───── Supplied passage ─────

William Brouncker was the elder son of Sir William Brouncker, a man of high importance who was closely associated with the kings of England and had fought against the Scots in 1639. He served Charles I as one of his privy chamber and acted as vice-chamberlain to his son Charles, Prince of Wales.
William Brouncker's mother was Winifred Leigh who came from Newenhan in Warwickshire. In a time in England when King and Parliament would fight the Civil War, the Brouncker family were staunch Royalist supporters.
We know little of Brouncker's early life. We have given 1620 as his date of birth but this is a guess made by historians rather than coming from any specific evidence. His place of birth is also a guess. Whether he was born in Ireland or England is even a matter of debate with no firm evidence to support either hypothesis. About the first we know for certain of Brouncker is that he entered Oxford University when he was sixteen years old and there he studied mathematics, languages and medicine.
It is doubtful whether Brouncker learned more than arithmetic at Oxford, for Wallis, giving the status of mathematics at this time, wrote:-
... mathematics, at that time with us, were scarce looked on as academical studies, but rather mechanical - as the business of traders, merchants, seamen, carpenters, surveyors of lands and the like.
This was a difficult time for Brouncker for the political situation in England was in turmoil. When his father fought against the Scots in 1639 Charles I had been ruling for ten years without a Parliament. Charles I, running low on funds with which to continue to fight the Scots, summoned Parliament in 1640 to try to raise money. The English Civil War broke out in 1642, the Scots joined the Parliament forces and Charles I suffered a series of defeats. Brouncker and his father were Royalists and were very definitely on the losing side.
On 12 September 1645 Brouncker's father became Viscount Brouncker of Castle Lyons. He had bought himself into the Irish peerage and according to Samuel Pepys, the diarist:-
... he gave 1200 pounds to be made an Irish lord, and swore the same day that he had not 12 pence left to pay for his dinner.

───── Recorded data ─────

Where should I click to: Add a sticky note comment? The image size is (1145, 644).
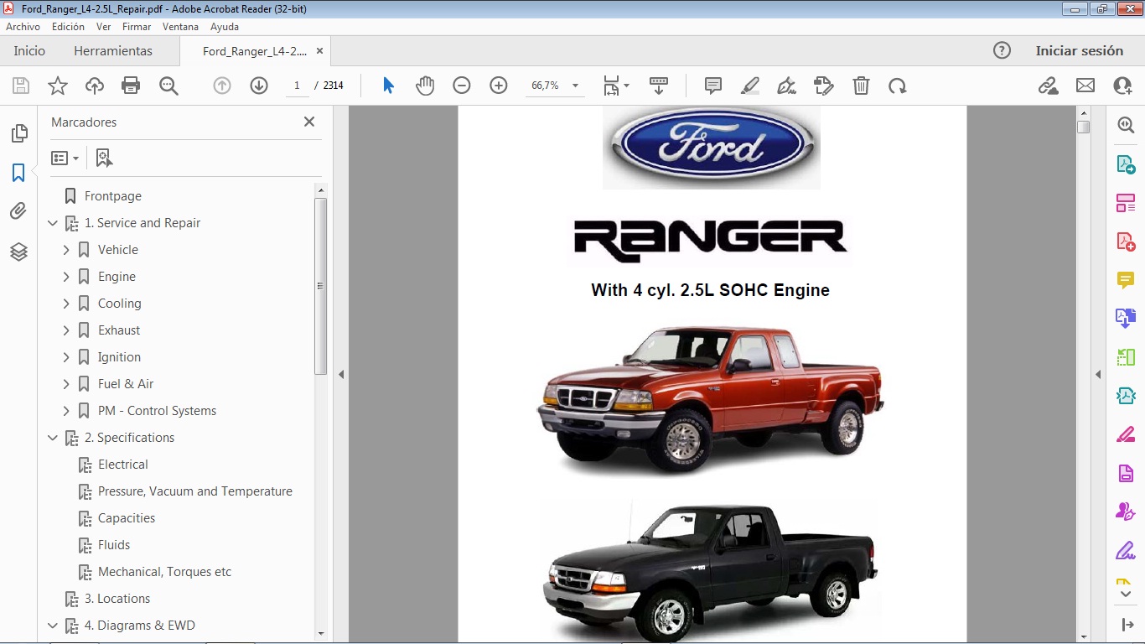(712, 85)
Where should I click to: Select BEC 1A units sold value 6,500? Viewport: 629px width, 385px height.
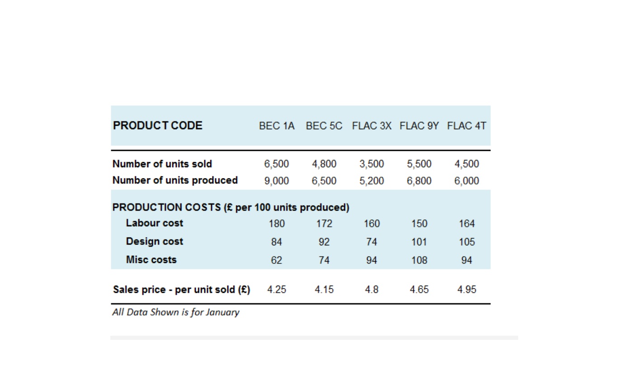pyautogui.click(x=277, y=164)
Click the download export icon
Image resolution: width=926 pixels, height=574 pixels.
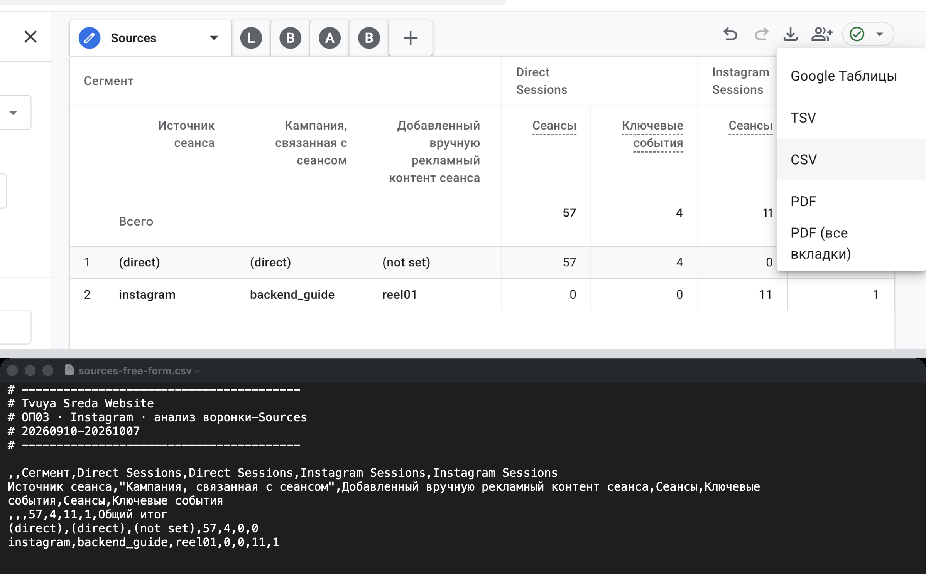[791, 34]
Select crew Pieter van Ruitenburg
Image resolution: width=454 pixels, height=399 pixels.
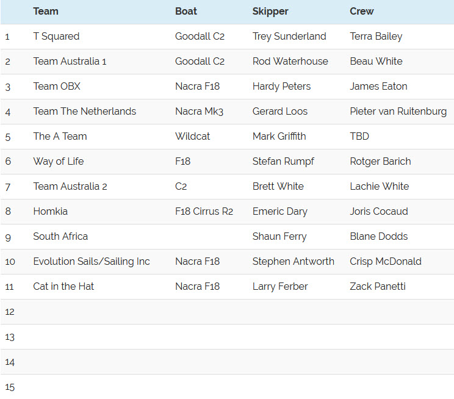[x=398, y=111]
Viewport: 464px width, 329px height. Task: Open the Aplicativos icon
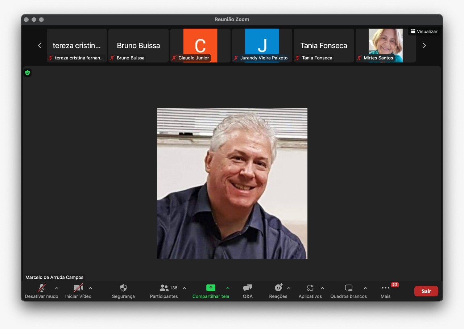tap(310, 288)
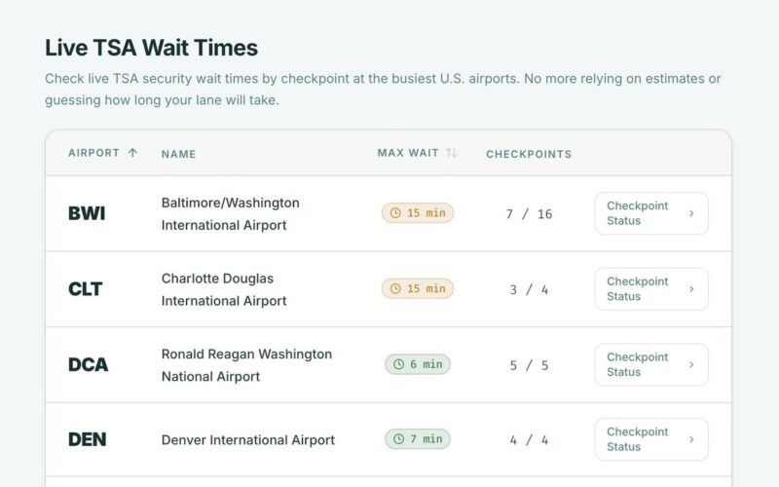Open Checkpoint Status for Denver International

[x=650, y=439]
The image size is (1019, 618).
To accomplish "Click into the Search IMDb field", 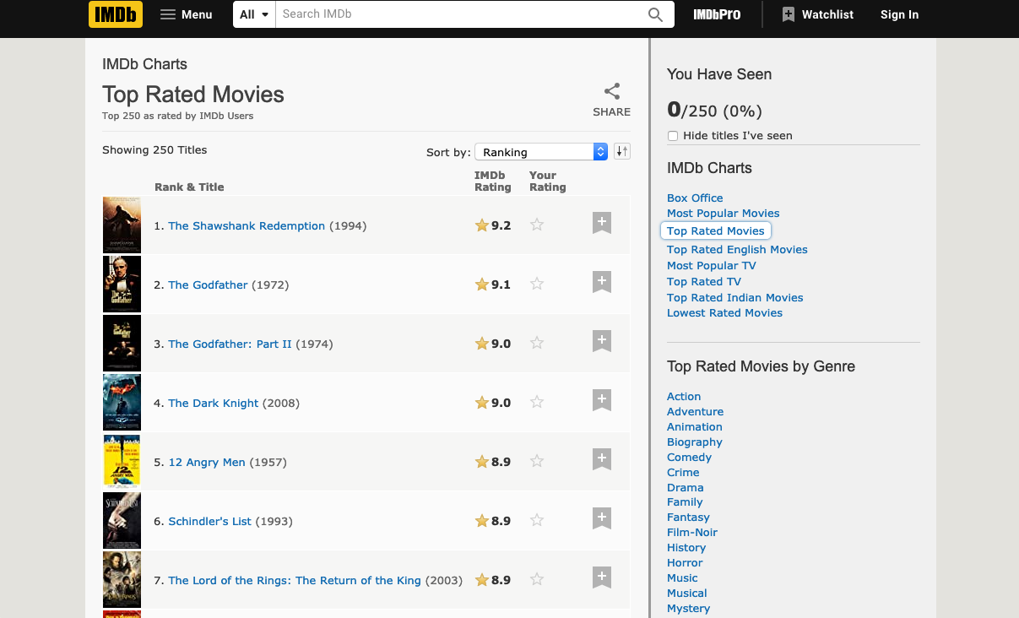I will click(x=456, y=14).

─────

> [Explore the material]
a - Answer these from the passage on William Brouncker.
(i) Who was Brouncker's mother, and where did she come from?
(ii) How old was Brouncker when he entered Oxford University?
(iii) According to Samuel Pepys, how much did Brouncker's father give to be made an Irish lord?
b - Translate this sentence from the passage on William Brouncker into Spanish: "The English Civil War broke out in 1642, the Scots joined the Parliament forces and Charles I suffered a series of defeats."

> [Answers for this exercise]
a -
(i) Winifred Leigh, from Newenhan in Warwickshire.
(ii) Sixteen.
(iii) 1200 pounds.

b - La Guerra Civil inglesa estalló en 1642, los escoceses se unieron a las fuerzas del Parlamento y Carlos I sufrió una serie de derrotas.